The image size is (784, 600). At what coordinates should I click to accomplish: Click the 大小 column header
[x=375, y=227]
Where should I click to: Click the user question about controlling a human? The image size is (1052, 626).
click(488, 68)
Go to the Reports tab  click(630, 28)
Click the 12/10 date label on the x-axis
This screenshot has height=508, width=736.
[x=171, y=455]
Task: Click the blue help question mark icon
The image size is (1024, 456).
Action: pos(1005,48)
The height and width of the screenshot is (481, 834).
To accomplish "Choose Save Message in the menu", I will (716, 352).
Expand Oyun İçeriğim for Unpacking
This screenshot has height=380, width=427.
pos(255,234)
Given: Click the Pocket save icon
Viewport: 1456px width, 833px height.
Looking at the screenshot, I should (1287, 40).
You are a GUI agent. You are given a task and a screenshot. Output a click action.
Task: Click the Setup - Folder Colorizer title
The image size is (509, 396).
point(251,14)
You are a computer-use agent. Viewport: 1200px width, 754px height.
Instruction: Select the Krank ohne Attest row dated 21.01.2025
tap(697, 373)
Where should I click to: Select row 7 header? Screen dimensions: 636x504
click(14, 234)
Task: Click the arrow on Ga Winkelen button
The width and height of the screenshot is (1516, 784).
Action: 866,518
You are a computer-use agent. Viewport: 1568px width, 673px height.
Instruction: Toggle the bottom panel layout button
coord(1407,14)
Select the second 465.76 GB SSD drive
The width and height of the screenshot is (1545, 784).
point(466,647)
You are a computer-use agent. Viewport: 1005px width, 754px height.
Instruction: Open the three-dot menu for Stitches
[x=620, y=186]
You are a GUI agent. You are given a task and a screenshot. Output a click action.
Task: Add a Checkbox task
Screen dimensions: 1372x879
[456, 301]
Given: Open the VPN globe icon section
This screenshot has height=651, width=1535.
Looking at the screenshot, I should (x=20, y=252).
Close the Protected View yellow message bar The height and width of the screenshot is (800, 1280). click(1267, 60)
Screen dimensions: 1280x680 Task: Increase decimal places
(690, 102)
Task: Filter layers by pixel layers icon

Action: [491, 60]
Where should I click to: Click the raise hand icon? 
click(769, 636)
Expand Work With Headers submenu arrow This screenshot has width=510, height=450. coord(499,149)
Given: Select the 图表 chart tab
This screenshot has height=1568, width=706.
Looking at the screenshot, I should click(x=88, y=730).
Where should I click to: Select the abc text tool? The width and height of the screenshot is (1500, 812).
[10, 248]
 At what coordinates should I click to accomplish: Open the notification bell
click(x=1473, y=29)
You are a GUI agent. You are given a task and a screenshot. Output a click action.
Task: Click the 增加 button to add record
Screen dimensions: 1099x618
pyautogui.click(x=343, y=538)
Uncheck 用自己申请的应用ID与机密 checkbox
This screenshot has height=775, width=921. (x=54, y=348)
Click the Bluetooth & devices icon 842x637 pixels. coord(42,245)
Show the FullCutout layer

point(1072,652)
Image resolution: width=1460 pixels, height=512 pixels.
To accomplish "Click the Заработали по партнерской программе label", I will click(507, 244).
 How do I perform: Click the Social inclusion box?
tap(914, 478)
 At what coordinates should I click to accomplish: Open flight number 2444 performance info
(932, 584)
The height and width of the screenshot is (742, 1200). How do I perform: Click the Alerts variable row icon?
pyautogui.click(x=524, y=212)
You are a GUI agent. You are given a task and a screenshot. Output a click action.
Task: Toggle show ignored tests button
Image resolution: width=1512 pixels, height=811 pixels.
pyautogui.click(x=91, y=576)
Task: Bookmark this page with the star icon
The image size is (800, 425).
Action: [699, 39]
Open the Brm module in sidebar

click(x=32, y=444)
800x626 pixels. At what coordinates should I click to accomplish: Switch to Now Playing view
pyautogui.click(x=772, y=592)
##############################
- _EXERCISE DIRECTIONS_
All lines containing "label" in the material above should appear in your reply, copied exactly.

- _RESPONSE TO THIS TASK_
Click the 12/10 date label on the x-axis
To accomplish "Click the Заработали по партнерской программе label", I will click(507, 244).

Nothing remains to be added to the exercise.